● EXTRAIT DE TEXTE:
Moi d'ailleurs c'est l'inverse: je préfère esthétiquement l'interface iOS et physiquement les terminaux Android (notamment les S8)


----------



## Vincentdu59 (18 Novembre 2017)

Bonsoir a tous !

Je reviens après quelques jours d'absence.
Je n'ai toujours pas testé les deux dans les mains.
Vraiment, ce qui m'empêche d'aller chez Apple, c'est l'autonomie, proposer des téléphones a plus de 1000€, sans que celui-ci tienne une journée, bon...
L'iPhone 8 me tiendra, sans-souci une journée au travail, par contre, je suis habitué a l'utilisé intensivement le week-end.
Imaginons, je me lève le matin, environ 1 heure de musique via des écouteurs, regarder toutes les 30 minutes les fils d'actualités tels que Snapchat, Instagam, Facebook, en même temps, écrire des SMS, tiendra t'il la journée ?

● MATÉRIAUX SOURCES:

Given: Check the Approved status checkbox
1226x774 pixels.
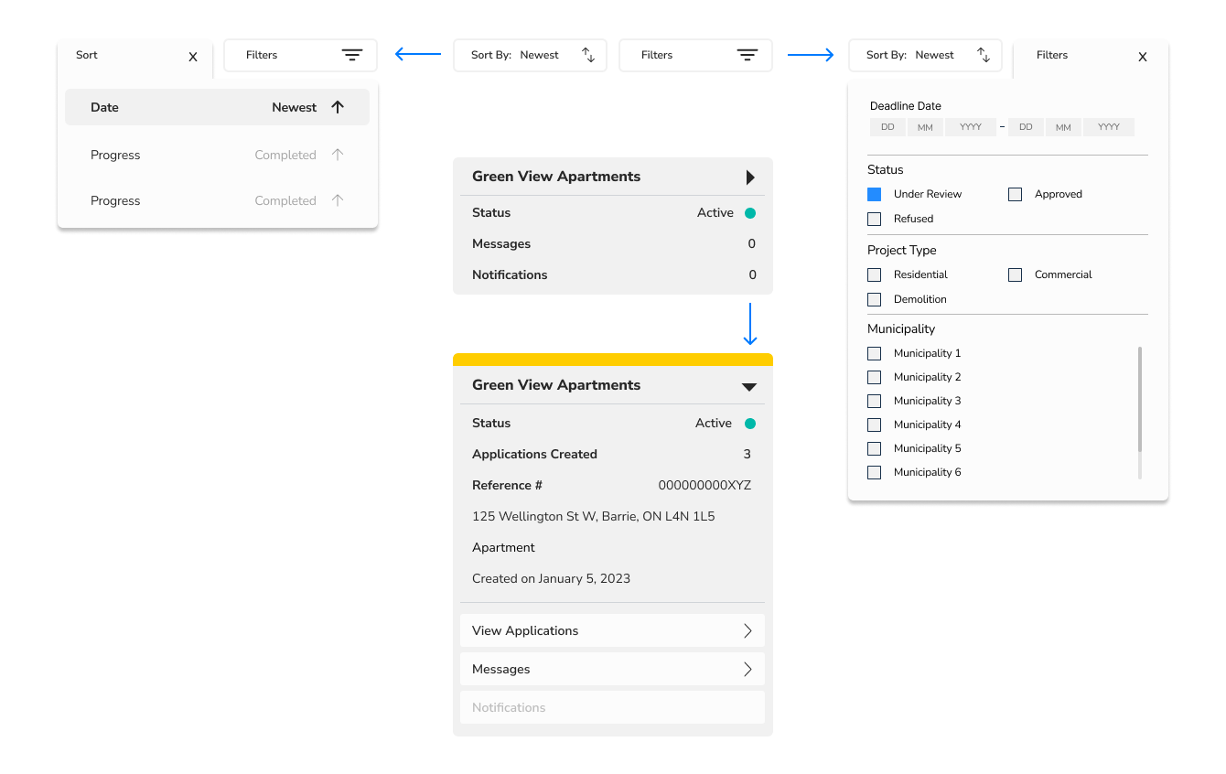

● EXERCICES:
1 - Reproduisez sans modification le passage de la discussion sur l'iPhone et Android qui commence aux mots « Imaginons, je me » et s'arrête après les mots « la journée ? ».
2 - Rédigez la suite de la discussion sur l'iPhone et Android à partir de sa dernière phrase.
Ces matériaux n'ont aucun rapport avec la discussion sur l'iPhone et Android.

● RÉPONSES DANS L'ORDRE:
1 -
Imaginons, je me lève le matin, environ 1 heure de musique via des écouteurs, regarder toutes les 30 minutes les fils d'actualités tels que Snapchat, Instagam, Facebook, en même temps, écrire des SMS, tiendra t'il la journée ?

2 -
C'est fou, car les avis divergent selon les sites, certains parle d'une journée en utilisation intensive, d'autre, d'environ 8 heure (8H - 16H plus de batterie), j'ai quand même du mal à y croire, sur mon 6S, je suis actuellement à 7%, alors que je l'utilise intensivement.

D'autre part, sur le site d'Apple, en les comparant, on s'appercoie que le 8 tient 2 heures de plus que le 6S, serais-je simplement du commercial, ou une realité ?

Petite question, en passant mon iPhone 6s sur iOS 10, celui-ci a clairement perdu de l'autonomie, les tests mesurés par Apple, sont tester sur les terminaux de base (iOS 9 pour 6s, iOS 11 pour le 8), ou les deux sur le même iOS ?

Si je décide, de passer à un Galaxy, je pourrais être simplement déçu par Android en sois même, mauvaise expérience avec un Xperia U, mais bon, on est ici sur du S8, du haut de gamme !

Je trouve la couche fournis par Samsung, très bien faite, c'est bien la première fois, que je ne suis pas perdu sous Android.
Et cette écran OLED, juste magnifique !


----------



## okeeb (18 Novembre 2017)

Vincentdu59 a dit:


> Bonsoir a tous !
> 
> Je reviens après quelques jours d'absence.
> Je n'ai toujours pas testé les deux dans les mains.
> ...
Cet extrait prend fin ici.